OTTAWA — It’s one of the oldest — and most cringe-worthy — tricks in the book. A Royal Canadian Mint employee allegedly smuggled out nearly $180,000 in gold, evading several layers of security by hiding it in his rectum. The case against Leston Lawrence, 35, of Barrhaven, Ont., took place in an Ottawa courtroom. On multiple occasions, Lawrence took small circular chunks of gold — cookie-sized nuggets called pucks — to a gold buyer in the area, according to the National Post. He would then deposit his cheques at a nearby bank, and request the money be wired out-of-country — that is, until an alert bank teller became suspicious and called the RCMP. Lawrence set off the metal detector at the Mint’s secure exit more than any other employee, but always passed searches conducted with a hand-held wand. Investigators found a container of Vaseline in Lawrence’s locker. In total, Lawrence smuggled out 18 pucks.

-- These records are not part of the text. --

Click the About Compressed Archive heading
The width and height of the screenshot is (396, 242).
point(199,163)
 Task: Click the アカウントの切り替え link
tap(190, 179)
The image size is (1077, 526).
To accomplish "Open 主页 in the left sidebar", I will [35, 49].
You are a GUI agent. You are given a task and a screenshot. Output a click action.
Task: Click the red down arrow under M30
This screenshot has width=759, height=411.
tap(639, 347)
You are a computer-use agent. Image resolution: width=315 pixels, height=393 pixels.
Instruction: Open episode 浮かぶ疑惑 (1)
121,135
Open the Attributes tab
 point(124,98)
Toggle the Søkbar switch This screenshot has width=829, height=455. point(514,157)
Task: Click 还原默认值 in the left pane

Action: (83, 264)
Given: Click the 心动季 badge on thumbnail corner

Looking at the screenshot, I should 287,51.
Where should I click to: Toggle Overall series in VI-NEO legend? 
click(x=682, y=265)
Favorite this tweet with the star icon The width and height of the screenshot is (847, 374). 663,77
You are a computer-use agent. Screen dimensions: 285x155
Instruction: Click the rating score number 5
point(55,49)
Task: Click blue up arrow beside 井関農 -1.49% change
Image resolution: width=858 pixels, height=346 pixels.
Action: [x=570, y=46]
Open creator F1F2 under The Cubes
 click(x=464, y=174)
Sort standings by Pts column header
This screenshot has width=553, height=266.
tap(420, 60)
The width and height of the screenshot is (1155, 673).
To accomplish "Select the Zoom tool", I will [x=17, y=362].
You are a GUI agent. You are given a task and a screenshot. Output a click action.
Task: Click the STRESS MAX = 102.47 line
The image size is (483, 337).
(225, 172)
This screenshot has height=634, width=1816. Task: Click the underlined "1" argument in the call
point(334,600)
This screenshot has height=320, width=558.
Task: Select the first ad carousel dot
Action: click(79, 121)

KNOXVILLE, TENN. — Fired after drinking her store’s orange juice, a diabetic employee has fought back — and won. Linda Atkins’ employers at the Maryville Dollar General store knew she was diabetic and needed to keep citrus handy to ward off hypoglycemic attacks. But when she took gulps from a bottle out of the store cooler in 2012, Atkins was dropped from the payroll for “grazing” — eating or drinking inventory without first paying for it, according to the Knoxville News-Sentinel. However, a U.S. judge ordered the store’s corporate owner, Dolgencorp, to pay US$250,000 in damages alongside nearly US$30,000 in back pay, ruling Atkins was discriminated against. While she kept insulin and juice in the break room, she wasn’t able to access it when working the cash alone — a violation of the Americans with Disabilities Act. However, the court rejected the notion managers acted maliciously, allowing the company to avoid punitive damages.
STRIPPED OF HIS JOB
ST. JOHN’S — A former Newfoundland radio announcer is defending a rogue tweet that cost him his job. Joel North released a lengthy podcast defending his comment insinuating a woman would get more online viewers by stripping rather than playing video games. North refused to apologize for his comment, saying it would be insulting to exotic dancers, many of who are self-employed entrepreneurs. The original tweet was directed at a woman who had invited her followers to watch a livestream of her playing a video game, according to the Toronto Star. North, then employed by Coast 101.1 in St. John’s, responded: “You’d get more viewers if you were stripping.” Social media backlash cost him his job. “The idea of somebody losing their entire livelihood over a harmless joke sets a very dangerous precedent. Free speech is something we all need to fight for,” said North in his podcast.
LOSING THEIR SHIRTS
BOBIGNY, FRANCE — A group of Air France workers has gone on trial for a violent incident that left two executives shirtless and fleeing over a fence. The episode was caught on camera during a union protest at the airline’s headquarters last year, according to the Associated Press. Five former employees face fines and jail time, while 10 current workers face charges of property damage. After thousands of job cuts were announced, the group broke through a gate and scuffled with the managers, both of whom were manhandled. One was left with only the tie around his neck and a piece of sleeve on his wrist while the other saw both his shirt and suit jacket shredded.
JAPAN — Smelly employees in Japan earned some professional help recently courtesy of an “odour etiquette” seminar. Forty employees from mobile phone company SoftBank took part in a session aimed at stemming the tide of “smell harassment.” A deodorant maker gave lessons on how to stay fresh and avoid workplace bullying and customer complaints, according to the Mirror. Topics discussed included armpit smells, bad breath, cigarette stench and overuse of cologne or perfume. One company even addressed the issue in a workplace manual, calling for employees to brush their teeth after breaks, refrain from using scents and avoid strong-smelling foods.